Doch möchten wir hier nicht über den kleinen Rahmen sprechen – obwohl dieser natürlich genauso wichtig ist und Veränderung im Kleinen beginnt – sondern die viel gößeren und verherenderen Auswirkungen des Klimawandels. Denn ist es nicht nur das nervige Wetter, das den Klimawandel ausmacht und uns vor Augen führt. Schmelzende Gletscher und abtauender Permafrost sind zum Beispiel viel massivere Folgen der Erderwärmung.
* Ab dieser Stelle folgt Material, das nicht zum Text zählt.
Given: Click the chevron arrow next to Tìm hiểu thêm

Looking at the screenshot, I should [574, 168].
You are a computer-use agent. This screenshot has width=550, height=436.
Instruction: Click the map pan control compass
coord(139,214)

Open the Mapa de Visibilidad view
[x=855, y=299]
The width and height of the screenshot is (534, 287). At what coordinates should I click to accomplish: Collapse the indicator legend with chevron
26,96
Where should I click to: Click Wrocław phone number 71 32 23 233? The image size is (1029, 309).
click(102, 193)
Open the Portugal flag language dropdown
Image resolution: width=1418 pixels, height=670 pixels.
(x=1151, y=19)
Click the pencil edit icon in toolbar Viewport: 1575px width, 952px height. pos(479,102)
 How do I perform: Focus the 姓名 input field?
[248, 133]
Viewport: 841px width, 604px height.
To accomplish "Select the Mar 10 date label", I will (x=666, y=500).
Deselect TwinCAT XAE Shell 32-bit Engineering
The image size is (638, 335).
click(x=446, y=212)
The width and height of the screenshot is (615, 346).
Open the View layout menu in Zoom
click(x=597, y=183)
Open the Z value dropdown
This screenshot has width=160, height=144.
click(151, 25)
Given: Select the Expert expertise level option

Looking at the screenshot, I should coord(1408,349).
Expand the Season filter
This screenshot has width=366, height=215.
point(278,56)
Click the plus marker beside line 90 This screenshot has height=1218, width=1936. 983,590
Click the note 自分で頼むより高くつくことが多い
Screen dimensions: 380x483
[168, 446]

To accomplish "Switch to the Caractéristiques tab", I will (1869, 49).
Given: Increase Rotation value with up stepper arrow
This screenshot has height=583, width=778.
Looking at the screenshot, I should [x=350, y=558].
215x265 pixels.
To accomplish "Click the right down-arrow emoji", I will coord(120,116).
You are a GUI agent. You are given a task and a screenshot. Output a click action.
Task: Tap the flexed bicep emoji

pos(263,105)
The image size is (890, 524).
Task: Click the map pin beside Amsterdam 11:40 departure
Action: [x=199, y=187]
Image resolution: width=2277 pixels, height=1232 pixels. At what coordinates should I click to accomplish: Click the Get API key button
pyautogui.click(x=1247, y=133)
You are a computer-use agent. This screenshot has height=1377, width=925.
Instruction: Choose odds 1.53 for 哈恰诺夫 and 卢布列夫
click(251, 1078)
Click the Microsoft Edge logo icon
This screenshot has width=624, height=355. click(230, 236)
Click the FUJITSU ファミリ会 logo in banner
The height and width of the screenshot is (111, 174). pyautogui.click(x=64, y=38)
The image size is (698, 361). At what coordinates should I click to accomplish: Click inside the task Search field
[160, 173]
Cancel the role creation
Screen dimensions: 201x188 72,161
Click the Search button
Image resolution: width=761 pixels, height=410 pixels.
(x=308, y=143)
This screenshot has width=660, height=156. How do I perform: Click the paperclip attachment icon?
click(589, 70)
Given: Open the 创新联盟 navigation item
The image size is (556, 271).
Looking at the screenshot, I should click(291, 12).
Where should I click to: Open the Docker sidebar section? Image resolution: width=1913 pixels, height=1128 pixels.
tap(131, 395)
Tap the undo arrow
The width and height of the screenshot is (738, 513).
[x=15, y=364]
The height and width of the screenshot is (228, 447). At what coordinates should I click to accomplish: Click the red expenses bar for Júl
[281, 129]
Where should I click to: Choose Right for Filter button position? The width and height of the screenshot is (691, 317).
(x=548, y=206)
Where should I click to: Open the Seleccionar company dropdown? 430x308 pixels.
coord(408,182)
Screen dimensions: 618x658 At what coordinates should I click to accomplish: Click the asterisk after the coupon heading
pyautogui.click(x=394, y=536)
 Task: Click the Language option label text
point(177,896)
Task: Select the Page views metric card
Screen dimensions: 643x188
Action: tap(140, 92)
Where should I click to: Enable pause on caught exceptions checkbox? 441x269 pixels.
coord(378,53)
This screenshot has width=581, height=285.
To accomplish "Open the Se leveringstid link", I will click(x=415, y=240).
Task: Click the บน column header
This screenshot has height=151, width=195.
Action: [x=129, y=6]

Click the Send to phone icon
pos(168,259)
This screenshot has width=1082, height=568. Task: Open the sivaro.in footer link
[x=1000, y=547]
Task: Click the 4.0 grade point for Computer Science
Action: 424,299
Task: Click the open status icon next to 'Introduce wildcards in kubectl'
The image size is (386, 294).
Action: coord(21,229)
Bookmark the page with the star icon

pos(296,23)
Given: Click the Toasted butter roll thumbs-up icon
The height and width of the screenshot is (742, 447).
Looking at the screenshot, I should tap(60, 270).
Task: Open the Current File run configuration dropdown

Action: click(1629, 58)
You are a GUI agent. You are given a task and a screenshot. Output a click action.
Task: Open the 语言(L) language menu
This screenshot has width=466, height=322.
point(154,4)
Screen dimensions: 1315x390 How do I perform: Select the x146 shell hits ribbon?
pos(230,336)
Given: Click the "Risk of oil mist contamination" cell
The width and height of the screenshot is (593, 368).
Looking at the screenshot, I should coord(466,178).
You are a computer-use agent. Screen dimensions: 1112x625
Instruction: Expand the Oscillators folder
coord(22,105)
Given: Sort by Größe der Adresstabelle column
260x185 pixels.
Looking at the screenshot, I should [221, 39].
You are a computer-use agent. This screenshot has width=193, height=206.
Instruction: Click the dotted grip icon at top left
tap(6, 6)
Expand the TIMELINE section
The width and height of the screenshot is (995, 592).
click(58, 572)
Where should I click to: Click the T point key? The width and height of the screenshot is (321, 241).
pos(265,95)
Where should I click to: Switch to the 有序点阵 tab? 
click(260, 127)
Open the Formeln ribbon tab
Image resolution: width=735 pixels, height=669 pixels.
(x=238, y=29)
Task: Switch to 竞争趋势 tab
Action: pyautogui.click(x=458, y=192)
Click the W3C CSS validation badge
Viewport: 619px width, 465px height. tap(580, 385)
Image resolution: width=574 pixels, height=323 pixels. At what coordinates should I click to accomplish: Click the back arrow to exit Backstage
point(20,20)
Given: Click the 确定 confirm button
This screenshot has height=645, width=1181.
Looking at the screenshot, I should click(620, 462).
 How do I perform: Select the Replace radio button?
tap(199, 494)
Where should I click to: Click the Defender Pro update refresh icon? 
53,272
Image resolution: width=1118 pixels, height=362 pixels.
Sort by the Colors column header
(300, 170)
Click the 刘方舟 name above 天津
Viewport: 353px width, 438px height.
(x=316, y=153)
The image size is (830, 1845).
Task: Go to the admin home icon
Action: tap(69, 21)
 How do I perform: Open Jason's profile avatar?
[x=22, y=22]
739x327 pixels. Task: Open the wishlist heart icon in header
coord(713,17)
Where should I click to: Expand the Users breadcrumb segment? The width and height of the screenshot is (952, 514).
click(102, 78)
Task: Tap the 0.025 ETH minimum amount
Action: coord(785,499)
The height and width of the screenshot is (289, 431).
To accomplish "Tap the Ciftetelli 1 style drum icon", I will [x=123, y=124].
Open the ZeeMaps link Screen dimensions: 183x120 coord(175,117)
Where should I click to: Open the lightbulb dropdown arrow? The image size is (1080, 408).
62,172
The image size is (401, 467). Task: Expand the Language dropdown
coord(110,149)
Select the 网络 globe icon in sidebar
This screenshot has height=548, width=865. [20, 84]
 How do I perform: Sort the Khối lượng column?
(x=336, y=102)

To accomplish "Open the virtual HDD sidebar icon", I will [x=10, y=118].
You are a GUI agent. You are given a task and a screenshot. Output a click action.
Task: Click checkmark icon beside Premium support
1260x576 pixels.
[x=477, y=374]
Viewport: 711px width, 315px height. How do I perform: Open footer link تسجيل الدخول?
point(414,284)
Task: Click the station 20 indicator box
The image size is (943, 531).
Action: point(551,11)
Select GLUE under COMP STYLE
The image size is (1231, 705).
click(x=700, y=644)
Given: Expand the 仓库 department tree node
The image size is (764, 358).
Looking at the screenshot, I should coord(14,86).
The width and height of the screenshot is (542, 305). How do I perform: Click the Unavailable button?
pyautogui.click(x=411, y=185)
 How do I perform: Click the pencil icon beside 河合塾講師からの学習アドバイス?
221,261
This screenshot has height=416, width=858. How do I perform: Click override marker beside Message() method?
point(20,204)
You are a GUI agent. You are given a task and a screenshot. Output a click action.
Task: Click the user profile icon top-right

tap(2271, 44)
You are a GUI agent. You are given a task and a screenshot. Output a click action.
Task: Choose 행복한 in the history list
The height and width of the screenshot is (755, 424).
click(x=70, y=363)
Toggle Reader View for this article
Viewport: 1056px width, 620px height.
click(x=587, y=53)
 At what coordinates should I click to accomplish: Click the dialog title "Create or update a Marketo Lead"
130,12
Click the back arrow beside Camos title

Von denen bekämen wir im Alltag kaum etwas mit, gäbe es nicht Leute, die in den Medien hin und wieder warnend mit dem Zeigefinger wedeln und erschreckende Bilder von abgemagerten Eisbären etc. zeigen. Besonders deutlich werden die Folgen des Klimawandels aus dem Weltall. Auf den folgenden Bildern der NASA und anderen Instituten wird das Ausmaß der Folgen des Klimawandels mehr als deutlich, sodass selbst Idioten, wie Donald Trump ihren eigenen Zweifeln an der Echtheit des Klimawandels keinen Glauben mehr schenken dürften.
Rückgang des Petermann-Gletschers in Grönland

Was ihr hier auf den zwei Bildern seht, zwischen denen nicht einmal zwei Monate liegen, muss doch jedem Betrachter die Kinnlade zu Boden schnellen lassen. Innerhalb dieser kurzen Zeitspanne brach ein Eisberg von der vierfachen Größe Manhattens, oder wie in der Bildunterschrift beschrieben, der dreifachen Größe des Chiemsees ab, asl der Gletscher zu kalben begann. Ein besonderes Merkmal des Petermann-Gletschers ist seine 70 Kilometer lange und 15 Kilometer breite, schwimmende Gletscherzunge, die sich an der nordwestlichen Küste Grönlands entlangzieht.

Diese Besonderheit der Gletscherzunge war aller Wahrscheinlichkeit nach ein Hauptfaktor dafür, dass es zu so einem beeindruckenden, aber zugleich natürlich traurigen Naturschauspiel kommen konnte. Durch die steigenden Wassertemperaturen in den Weltmeeren – so auch im Arktischen Ozean, auf dem sich die Petermann-Gletscherzunge erstreckt – sind maßgeblich für die Schwächung in der Struktur des Eises verantwortlich und führten schließlich zu dem massiven Gletscherabbruch im August 2010. Zufälligerweise wurde das Kalben des Petermann-Gletschers auf Film im pämierten Film „Chasing Ice“ dokumentiert.